Older models that use only a few other ID drivers are less likely to receive a patch install, so they should be replaced entirely.

It is noteworthy that the drivers for the Mali GPU graphics processing unit are used by SoC chips from companies such as MediaTek, Huawei’s HiSilicon Kirin, and Samsung’s Exynos, which powers most Android devices on the market.

It’s also worth noting that the fix from Arm hasn’t reached phone makers yet, but it’s being tested at Google for Android and Pixel phones. In a few weeks, the Android system will provide the patch to the companies that will release it for their phones.

Don’t Stop Here

More To Explore

solar eclipse eclipse solar eclipse 2024 solar eclipse 2023 eclipse 2024 eclipse 2023 2023 eclipse 2023 solar eclipse april 8 2024 eclipse 2024 total eclipse 2023 solar eclipses 2024 sun eclipse eclipse april 8 2024 eclipse lunar eclipse eclipse of the sun 2024 eclipse solar eclipse eclipse2023 lunar eclipses solar and eclipse solar eclipse solar eclipse solar solar eclipse solar sun eclipse total eclipse in 2024 total eclipse 2024 total solar eclipse 2024 next solar eclipse total eclipse next eclipse total solar eclipse april 2024 eclipse annular solar eclipse annular eclipse 2023 lunar eclipse 2023 annular eclipse eclipse april 2024 april 2024 solar eclipse solar eclipse april 2024 annular solar eclipse 2023 eclipse today 2023 annular eclipse total eclipse of the sun 2024 sun eclipse 2024 totality eclipse 2024 total eclipse april 2024 8 april 2024 eclipse lunar penumbral eclipse october 2023 eclipse of 2024 eclipse of sun today eclipse penumbral eclipse timer full eclipse of the moon lunar eclipses 2023 next eclipse of the sun solaire eclipse solar eclipse of april 20 2023 solar eclipse of october 14 2023 solar eclipse today solar v lunar eclipse sun eclipse next total solar eclipse in 2024 upcoming sun eclipse sun eclipse next total solar eclipse eclipse 2022 great american eclipse 2024 total solar eclipse 2023 total eclipse 2023 next eclipse 2023 full solar eclipse 2024 full eclipse 2024 upcoming solar eclipse full solar eclipse next total eclipse eclipse april 2023 sun eclipse 2023 iso 12312 2 next eclipse 2024 next full solar eclipse total lunar eclipse april eclipse 2024 next solar eclipse 2023 future solar eclipses eclipse in 2024 solar and lunar eclipse full eclipse 2023 2023 total solar eclipse 1993 eclipse 2017 eclipse 2017 solar eclipse 2017 total solar eclipse 2019 eclipse 2022 solar eclipse 2024 solar eclipse best viewing april 20 eclipse april 8 2024 solar eclipse april 8 2024 total solar eclipse april eclipse 2023 april solar eclipse 2024 eclipse 1994

Experience the Solar Eclipse with The Eclipse App: Your Ultimate Companion

An innovative app, tailored to enhance your observation of the total solar eclipse on April 8, 2024, has risen to prominence on the App Store. Titled simply “The Eclipse App,” it has amassed over 140,000 lifetime downloads on both iOS and Android platforms.
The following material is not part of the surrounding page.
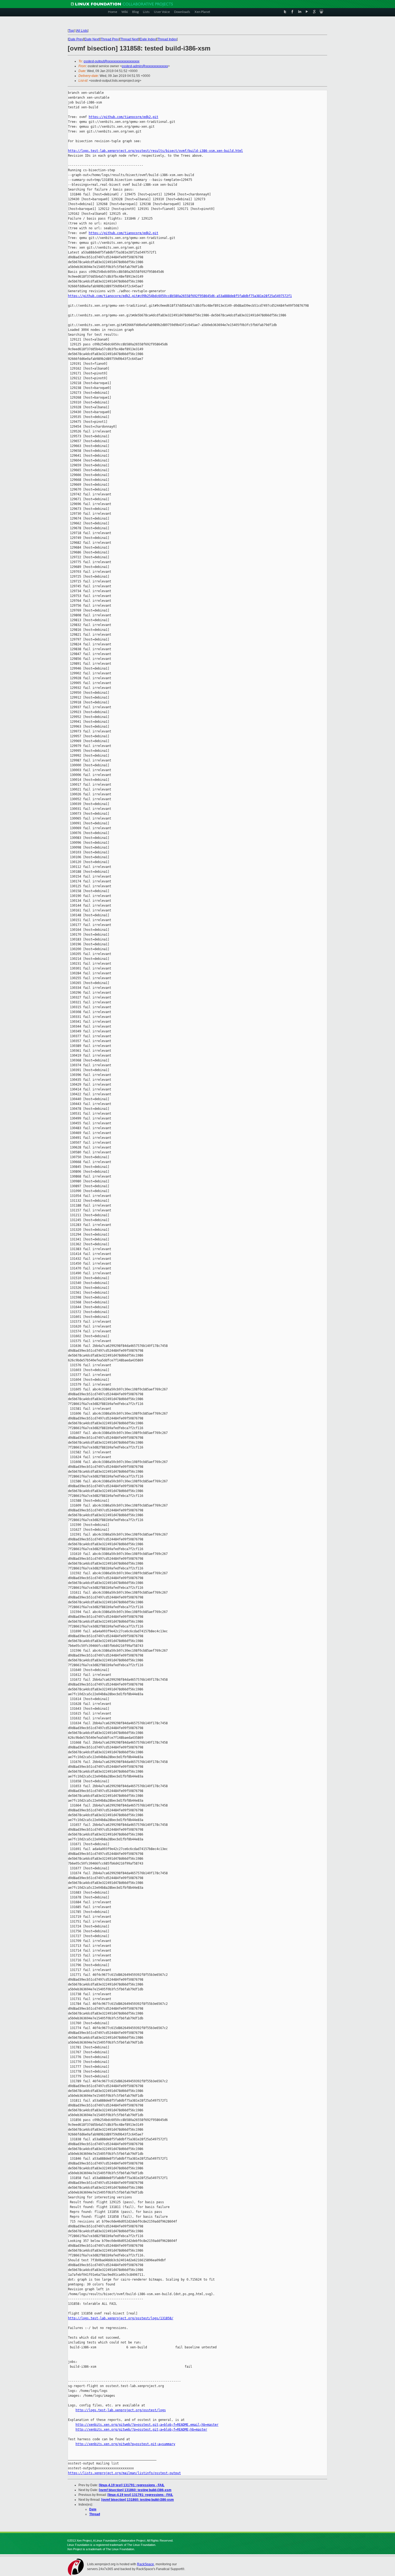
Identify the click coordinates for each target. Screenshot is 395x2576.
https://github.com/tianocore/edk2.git (123, 117)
This app serves as a comprehensive tool for experiencing the celestial event, providing features such as cloud cover forecasts, precise timing for totality at your specific location, and details on local events, parks, and viewing sites in your vicinity.

Twitter Introduces Payments for Verified Creators' Advertisements in Replies, Elon Musk Announces

Brazil Investigates Elon Musk Over X Dispute

Brazil has launched an investigation into Elon Musk over potential obstruction of justice following X’s reversal of a decision to block certain profiles in the country.